→ TO DO:
What the task needs is the data below, written out verbatim.

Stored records
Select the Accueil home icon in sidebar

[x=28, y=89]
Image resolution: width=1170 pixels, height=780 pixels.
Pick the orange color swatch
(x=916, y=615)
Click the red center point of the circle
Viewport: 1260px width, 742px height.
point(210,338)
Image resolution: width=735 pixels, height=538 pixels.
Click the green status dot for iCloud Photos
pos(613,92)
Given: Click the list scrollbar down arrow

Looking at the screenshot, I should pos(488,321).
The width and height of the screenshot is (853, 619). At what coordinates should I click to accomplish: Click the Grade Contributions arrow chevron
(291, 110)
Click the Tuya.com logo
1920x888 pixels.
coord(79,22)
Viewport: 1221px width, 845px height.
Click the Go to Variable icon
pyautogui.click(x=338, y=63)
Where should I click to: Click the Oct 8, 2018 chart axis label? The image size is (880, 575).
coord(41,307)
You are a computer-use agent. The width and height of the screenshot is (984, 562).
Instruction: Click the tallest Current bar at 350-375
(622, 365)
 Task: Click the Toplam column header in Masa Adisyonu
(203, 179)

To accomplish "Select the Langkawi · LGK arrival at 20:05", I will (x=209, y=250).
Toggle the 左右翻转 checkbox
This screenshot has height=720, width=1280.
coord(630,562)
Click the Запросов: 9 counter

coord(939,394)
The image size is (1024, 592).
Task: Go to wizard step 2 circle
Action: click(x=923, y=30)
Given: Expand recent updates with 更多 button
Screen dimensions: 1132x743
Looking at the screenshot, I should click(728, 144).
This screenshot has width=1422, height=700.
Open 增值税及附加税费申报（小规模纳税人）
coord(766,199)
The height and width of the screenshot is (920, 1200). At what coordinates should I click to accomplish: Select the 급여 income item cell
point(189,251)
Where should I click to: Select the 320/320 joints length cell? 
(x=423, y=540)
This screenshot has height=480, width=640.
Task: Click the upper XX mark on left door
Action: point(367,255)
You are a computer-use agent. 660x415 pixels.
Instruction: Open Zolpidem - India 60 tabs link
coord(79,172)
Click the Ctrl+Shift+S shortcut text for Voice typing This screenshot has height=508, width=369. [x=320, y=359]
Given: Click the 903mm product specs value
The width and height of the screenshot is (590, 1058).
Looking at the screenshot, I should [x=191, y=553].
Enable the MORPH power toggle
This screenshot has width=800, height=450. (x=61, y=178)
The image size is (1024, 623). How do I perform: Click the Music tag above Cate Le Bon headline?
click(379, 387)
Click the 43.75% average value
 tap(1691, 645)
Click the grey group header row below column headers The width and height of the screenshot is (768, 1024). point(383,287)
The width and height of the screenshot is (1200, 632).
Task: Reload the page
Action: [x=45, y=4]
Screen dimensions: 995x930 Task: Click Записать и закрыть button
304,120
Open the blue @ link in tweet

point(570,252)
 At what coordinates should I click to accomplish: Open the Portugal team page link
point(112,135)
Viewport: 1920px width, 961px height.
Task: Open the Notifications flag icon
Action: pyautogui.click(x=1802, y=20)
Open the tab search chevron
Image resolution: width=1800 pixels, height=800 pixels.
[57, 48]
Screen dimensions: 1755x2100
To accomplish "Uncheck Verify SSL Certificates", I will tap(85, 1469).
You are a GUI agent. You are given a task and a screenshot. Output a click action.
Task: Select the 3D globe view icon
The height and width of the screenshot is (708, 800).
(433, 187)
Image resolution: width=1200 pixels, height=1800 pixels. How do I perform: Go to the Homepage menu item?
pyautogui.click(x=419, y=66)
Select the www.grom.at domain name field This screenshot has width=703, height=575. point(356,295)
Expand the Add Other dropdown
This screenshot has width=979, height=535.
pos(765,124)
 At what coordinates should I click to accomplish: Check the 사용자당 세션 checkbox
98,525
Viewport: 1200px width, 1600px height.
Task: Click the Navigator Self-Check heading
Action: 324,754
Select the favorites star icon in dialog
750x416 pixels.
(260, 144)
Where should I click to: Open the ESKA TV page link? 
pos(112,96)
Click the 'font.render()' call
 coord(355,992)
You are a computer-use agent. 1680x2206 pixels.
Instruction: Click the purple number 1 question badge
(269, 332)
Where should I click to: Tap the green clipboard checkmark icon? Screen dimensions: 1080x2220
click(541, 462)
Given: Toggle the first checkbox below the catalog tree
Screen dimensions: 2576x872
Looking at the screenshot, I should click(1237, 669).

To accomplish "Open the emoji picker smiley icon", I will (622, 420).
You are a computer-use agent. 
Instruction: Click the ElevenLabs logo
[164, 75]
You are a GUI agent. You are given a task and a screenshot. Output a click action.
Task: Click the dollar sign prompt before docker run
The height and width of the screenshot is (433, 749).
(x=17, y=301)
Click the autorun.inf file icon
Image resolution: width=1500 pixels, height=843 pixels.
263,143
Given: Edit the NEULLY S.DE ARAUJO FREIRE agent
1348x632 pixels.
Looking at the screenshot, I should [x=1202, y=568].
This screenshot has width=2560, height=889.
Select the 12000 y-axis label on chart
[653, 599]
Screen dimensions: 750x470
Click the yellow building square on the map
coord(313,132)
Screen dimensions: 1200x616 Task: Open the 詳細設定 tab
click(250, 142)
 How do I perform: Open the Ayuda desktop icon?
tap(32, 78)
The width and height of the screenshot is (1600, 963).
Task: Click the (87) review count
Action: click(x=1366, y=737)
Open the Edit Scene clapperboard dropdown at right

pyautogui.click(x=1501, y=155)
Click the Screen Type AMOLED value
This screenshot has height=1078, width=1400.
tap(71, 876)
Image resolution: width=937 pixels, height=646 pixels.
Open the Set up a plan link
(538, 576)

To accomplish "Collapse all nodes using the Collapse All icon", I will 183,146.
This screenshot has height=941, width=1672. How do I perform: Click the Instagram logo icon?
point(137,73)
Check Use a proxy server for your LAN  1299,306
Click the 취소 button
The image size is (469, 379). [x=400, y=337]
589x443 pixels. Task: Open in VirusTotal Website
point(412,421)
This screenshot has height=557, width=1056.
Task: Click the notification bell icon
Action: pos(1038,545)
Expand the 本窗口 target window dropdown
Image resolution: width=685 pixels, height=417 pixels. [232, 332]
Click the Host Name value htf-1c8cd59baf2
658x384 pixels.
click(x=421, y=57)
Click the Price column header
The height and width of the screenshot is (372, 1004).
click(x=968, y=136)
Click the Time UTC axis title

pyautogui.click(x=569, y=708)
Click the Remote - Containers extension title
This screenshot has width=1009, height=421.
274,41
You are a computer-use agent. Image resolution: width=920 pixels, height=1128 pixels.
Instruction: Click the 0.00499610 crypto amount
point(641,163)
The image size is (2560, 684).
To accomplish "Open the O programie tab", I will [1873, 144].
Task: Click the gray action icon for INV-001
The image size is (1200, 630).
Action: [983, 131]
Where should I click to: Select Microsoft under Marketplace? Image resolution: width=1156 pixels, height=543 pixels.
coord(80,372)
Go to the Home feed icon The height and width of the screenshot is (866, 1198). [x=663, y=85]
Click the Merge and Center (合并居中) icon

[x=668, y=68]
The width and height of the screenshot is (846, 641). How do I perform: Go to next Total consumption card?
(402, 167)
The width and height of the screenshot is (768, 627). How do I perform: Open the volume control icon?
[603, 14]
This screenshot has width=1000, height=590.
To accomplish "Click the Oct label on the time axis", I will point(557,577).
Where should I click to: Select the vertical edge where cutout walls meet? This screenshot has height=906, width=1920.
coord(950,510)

→ ANSWER BOX:
Select the Accueil home icon in sidebar

[x=28, y=89]
Image resolution: width=1170 pixels, height=780 pixels.
Pick the orange color swatch
(x=916, y=615)
Click the red center point of the circle
Viewport: 1260px width, 742px height.
point(210,338)
Image resolution: width=735 pixels, height=538 pixels.
Click the green status dot for iCloud Photos
pos(613,92)
Given: Click the list scrollbar down arrow

Looking at the screenshot, I should pos(488,321).
The width and height of the screenshot is (853, 619). At what coordinates should I click to accomplish: Click the Grade Contributions arrow chevron
(291, 110)
Click the Tuya.com logo
1920x888 pixels.
coord(79,22)
Viewport: 1221px width, 845px height.
Click the Go to Variable icon
pyautogui.click(x=338, y=63)
Where should I click to: Click the Oct 8, 2018 chart axis label? The image size is (880, 575).
coord(41,307)
You are a computer-use agent. The width and height of the screenshot is (984, 562).
Instruction: Click the tallest Current bar at 350-375
(622, 365)
 Task: Click the Toplam column header in Masa Adisyonu
(203, 179)

To accomplish "Select the Langkawi · LGK arrival at 20:05", I will (x=209, y=250).
Toggle the 左右翻转 checkbox
This screenshot has height=720, width=1280.
coord(630,562)
Click the Запросов: 9 counter

coord(939,394)
The image size is (1024, 592).
Task: Go to wizard step 2 circle
Action: click(x=923, y=30)
Given: Expand recent updates with 更多 button
Screen dimensions: 1132x743
Looking at the screenshot, I should click(728, 144).
This screenshot has width=1422, height=700.
Open 增值税及附加税费申报（小规模纳税人）
coord(766,199)
The height and width of the screenshot is (920, 1200). At what coordinates should I click to accomplish: Select the 급여 income item cell
point(189,251)
Where should I click to: Select the 320/320 joints length cell? 
(x=423, y=540)
This screenshot has height=480, width=640.
Task: Click the upper XX mark on left door
Action: point(367,255)
You are a computer-use agent. 660x415 pixels.
Instruction: Open Zolpidem - India 60 tabs link
coord(79,172)
Click the Ctrl+Shift+S shortcut text for Voice typing This screenshot has height=508, width=369. [x=320, y=359]
Given: Click the 903mm product specs value
The width and height of the screenshot is (590, 1058).
Looking at the screenshot, I should [x=191, y=553].
Enable the MORPH power toggle
This screenshot has width=800, height=450. (x=61, y=178)
The image size is (1024, 623). How do I perform: Click the Music tag above Cate Le Bon headline?
click(379, 387)
Click the 43.75% average value
 tap(1691, 645)
Click the grey group header row below column headers The width and height of the screenshot is (768, 1024). point(383,287)
The width and height of the screenshot is (1200, 632).
Task: Reload the page
Action: [x=45, y=4]
Screen dimensions: 995x930 Task: Click Записать и закрыть button
304,120
Open the blue @ link in tweet

point(570,252)
 At what coordinates should I click to accomplish: Open the Portugal team page link
point(112,135)
Viewport: 1920px width, 961px height.
Task: Open the Notifications flag icon
Action: pyautogui.click(x=1802, y=20)
Open the tab search chevron
Image resolution: width=1800 pixels, height=800 pixels.
[57, 48]
Screen dimensions: 1755x2100
To accomplish "Uncheck Verify SSL Certificates", I will tap(85, 1469).
You are a GUI agent. You are given a task and a screenshot. Output a click action.
Task: Select the 3D globe view icon
The height and width of the screenshot is (708, 800).
(433, 187)
Image resolution: width=1200 pixels, height=1800 pixels. How do I perform: Go to the Homepage menu item?
pyautogui.click(x=419, y=66)
Select the www.grom.at domain name field This screenshot has width=703, height=575. point(356,295)
Expand the Add Other dropdown
This screenshot has width=979, height=535.
pos(765,124)
 At what coordinates should I click to accomplish: Check the 사용자당 세션 checkbox
98,525
Viewport: 1200px width, 1600px height.
Task: Click the Navigator Self-Check heading
Action: 324,754
Select the favorites star icon in dialog
750x416 pixels.
(260, 144)
Where should I click to: Open the ESKA TV page link? 
pos(112,96)
Click the 'font.render()' call
 coord(355,992)
You are a computer-use agent. 1680x2206 pixels.
Instruction: Click the purple number 1 question badge
(269, 332)
Where should I click to: Tap the green clipboard checkmark icon? Screen dimensions: 1080x2220
click(541, 462)
Given: Toggle the first checkbox below the catalog tree
Screen dimensions: 2576x872
Looking at the screenshot, I should click(1237, 669).

To accomplish "Open the emoji picker smiley icon", I will (622, 420).
You are a computer-use agent. 
Instruction: Click the ElevenLabs logo
[164, 75]
You are a GUI agent. You are given a task and a screenshot. Output a click action.
Task: Click the dollar sign prompt before docker run
The height and width of the screenshot is (433, 749).
(x=17, y=301)
Click the autorun.inf file icon
Image resolution: width=1500 pixels, height=843 pixels.
263,143
Given: Edit the NEULLY S.DE ARAUJO FREIRE agent
1348x632 pixels.
Looking at the screenshot, I should [x=1202, y=568].
This screenshot has width=2560, height=889.
Select the 12000 y-axis label on chart
[653, 599]
Screen dimensions: 750x470
Click the yellow building square on the map
coord(313,132)
Screen dimensions: 1200x616 Task: Open the 詳細設定 tab
click(250, 142)
 How do I perform: Open the Ayuda desktop icon?
tap(32, 78)
The width and height of the screenshot is (1600, 963).
Task: Click the (87) review count
Action: click(x=1366, y=737)
Open the Edit Scene clapperboard dropdown at right

pyautogui.click(x=1501, y=155)
Click the Screen Type AMOLED value
This screenshot has height=1078, width=1400.
tap(71, 876)
Image resolution: width=937 pixels, height=646 pixels.
Open the Set up a plan link
(538, 576)

To accomplish "Collapse all nodes using the Collapse All icon", I will 183,146.
This screenshot has height=941, width=1672. How do I perform: Click the Instagram logo icon?
point(137,73)
Check Use a proxy server for your LAN  1299,306
Click the 취소 button
The image size is (469, 379). [x=400, y=337]
589x443 pixels. Task: Open in VirusTotal Website
point(412,421)
This screenshot has height=557, width=1056.
Task: Click the notification bell icon
Action: pos(1038,545)
Expand the 本窗口 target window dropdown
Image resolution: width=685 pixels, height=417 pixels. [232, 332]
Click the Host Name value htf-1c8cd59baf2
658x384 pixels.
click(x=421, y=57)
Click the Price column header
The height and width of the screenshot is (372, 1004).
click(x=968, y=136)
Click the Time UTC axis title

pyautogui.click(x=569, y=708)
Click the Remote - Containers extension title
This screenshot has width=1009, height=421.
274,41
You are a computer-use agent. Image resolution: width=920 pixels, height=1128 pixels.
Instruction: Click the 0.00499610 crypto amount
point(641,163)
The image size is (2560, 684).
To accomplish "Open the O programie tab", I will [1873, 144].
Task: Click the gray action icon for INV-001
The image size is (1200, 630).
Action: [983, 131]
Where should I click to: Select Microsoft under Marketplace? Image resolution: width=1156 pixels, height=543 pixels.
coord(80,372)
Go to the Home feed icon The height and width of the screenshot is (866, 1198). [x=663, y=85]
Click the Merge and Center (合并居中) icon

[x=668, y=68]
The width and height of the screenshot is (846, 641). How do I perform: Go to next Total consumption card?
(402, 167)
The width and height of the screenshot is (768, 627). How do I perform: Open the volume control icon?
[603, 14]
This screenshot has width=1000, height=590.
To accomplish "Click the Oct label on the time axis", I will point(557,577).
Where should I click to: Select the vertical edge where cutout walls meet? This screenshot has height=906, width=1920.
coord(950,510)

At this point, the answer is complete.